[Required task] Please count the lines in the items below that contain the string "computer", treating case as significant. Give only the number.

[Pointing records for screenshots and pages]
━━━
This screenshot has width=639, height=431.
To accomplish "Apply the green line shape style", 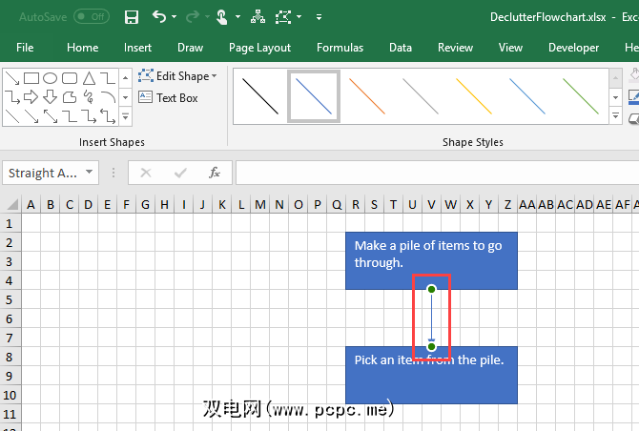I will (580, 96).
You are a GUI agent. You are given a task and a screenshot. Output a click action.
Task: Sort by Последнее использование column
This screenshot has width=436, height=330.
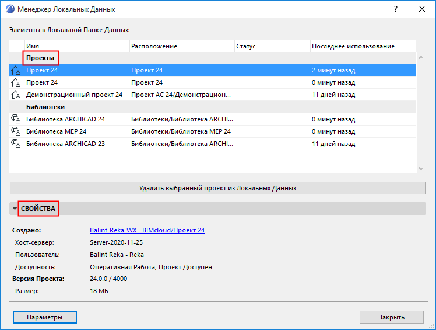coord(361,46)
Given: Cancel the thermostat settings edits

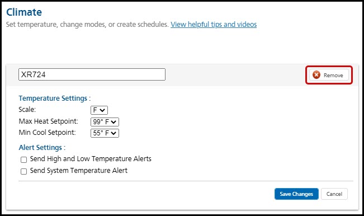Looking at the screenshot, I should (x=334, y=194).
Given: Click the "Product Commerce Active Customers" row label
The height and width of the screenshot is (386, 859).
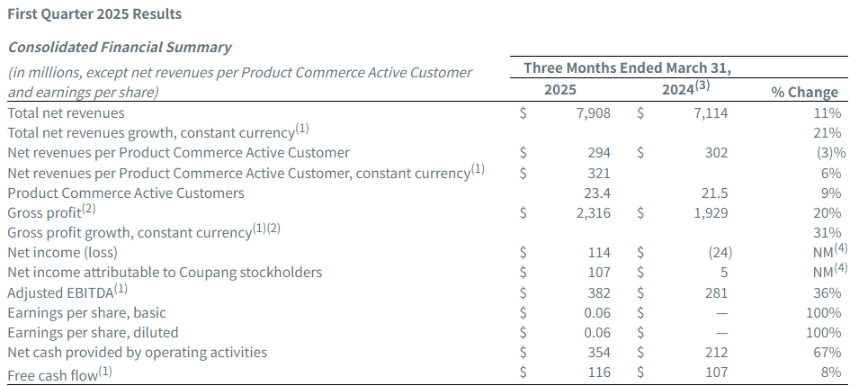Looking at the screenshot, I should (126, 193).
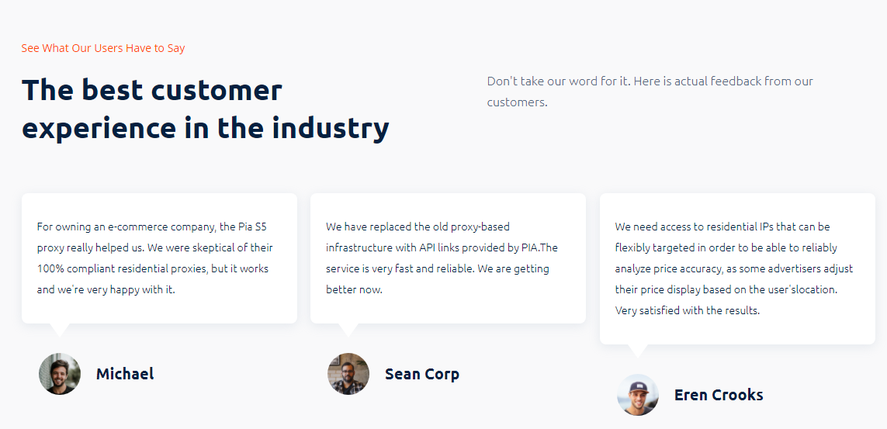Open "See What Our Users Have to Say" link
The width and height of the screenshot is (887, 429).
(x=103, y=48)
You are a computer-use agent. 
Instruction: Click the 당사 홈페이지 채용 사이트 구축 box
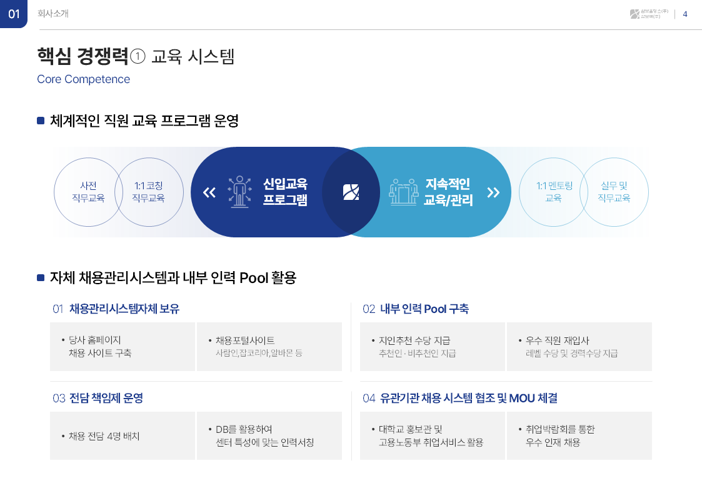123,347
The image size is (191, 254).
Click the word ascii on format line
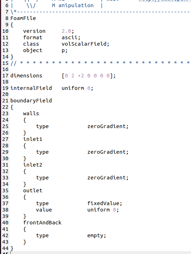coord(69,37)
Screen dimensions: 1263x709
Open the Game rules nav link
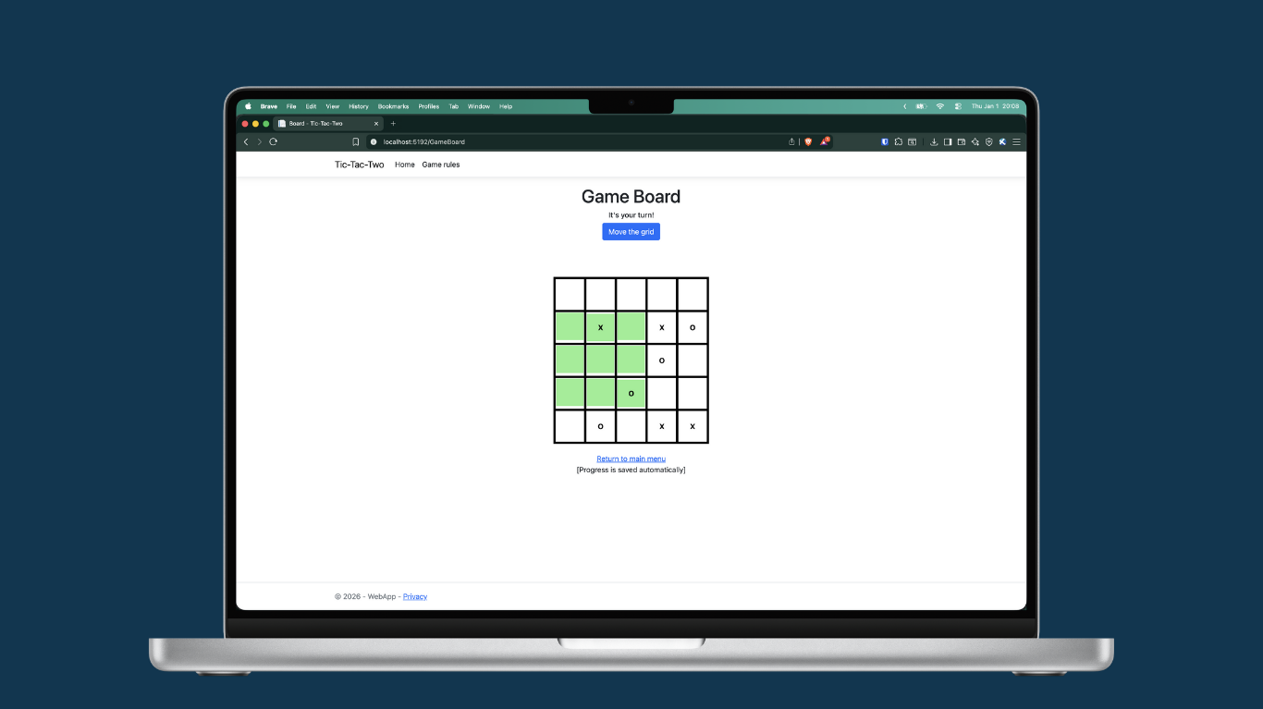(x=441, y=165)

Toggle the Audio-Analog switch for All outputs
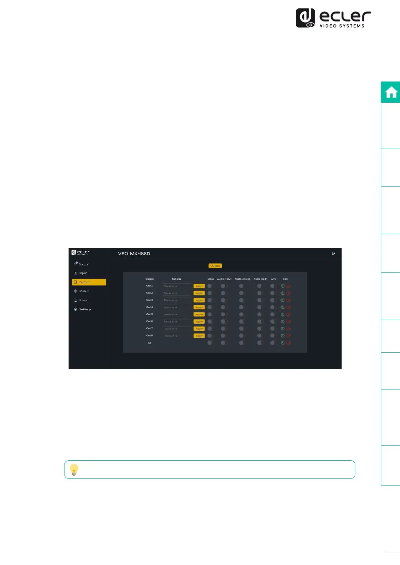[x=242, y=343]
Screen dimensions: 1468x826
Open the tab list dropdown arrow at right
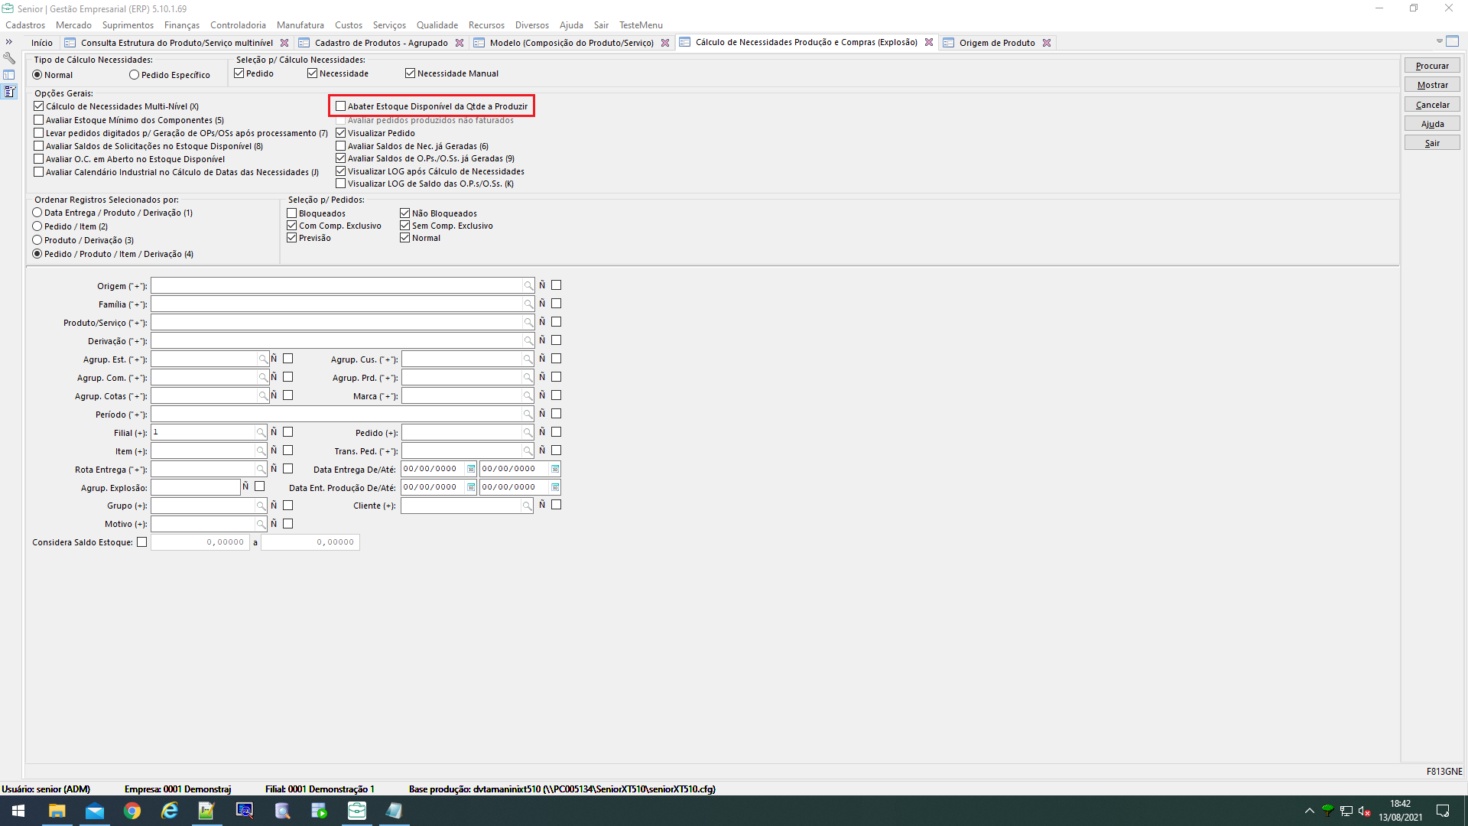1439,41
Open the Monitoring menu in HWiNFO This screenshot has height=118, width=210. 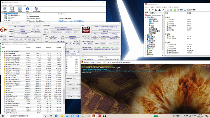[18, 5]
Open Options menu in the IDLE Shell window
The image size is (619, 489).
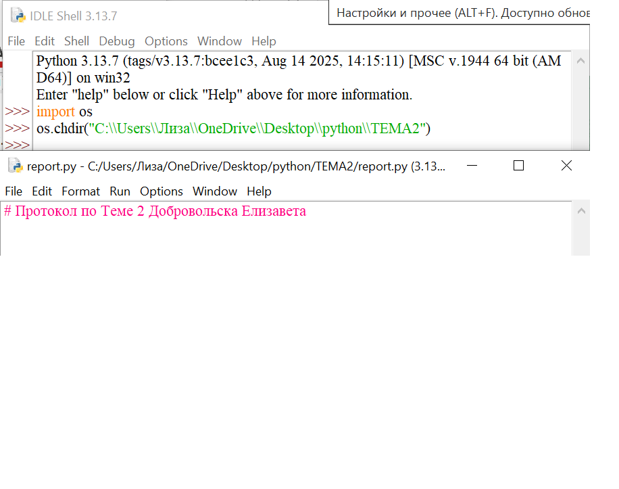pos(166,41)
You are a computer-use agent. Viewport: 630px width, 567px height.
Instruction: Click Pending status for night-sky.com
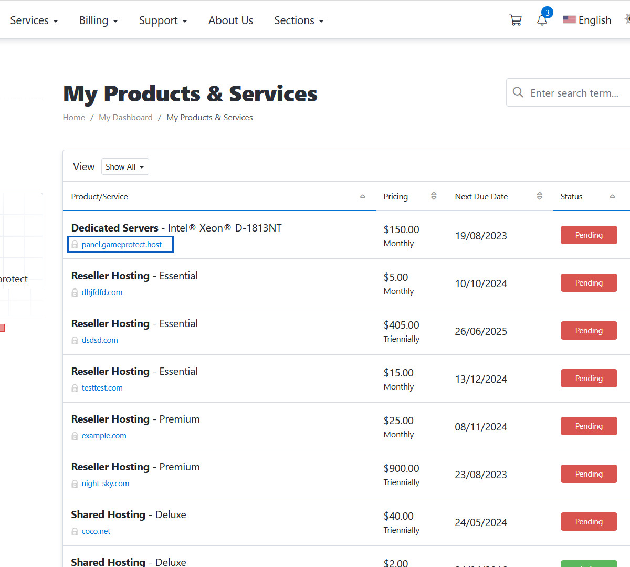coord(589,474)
━━━
[The completed task] 2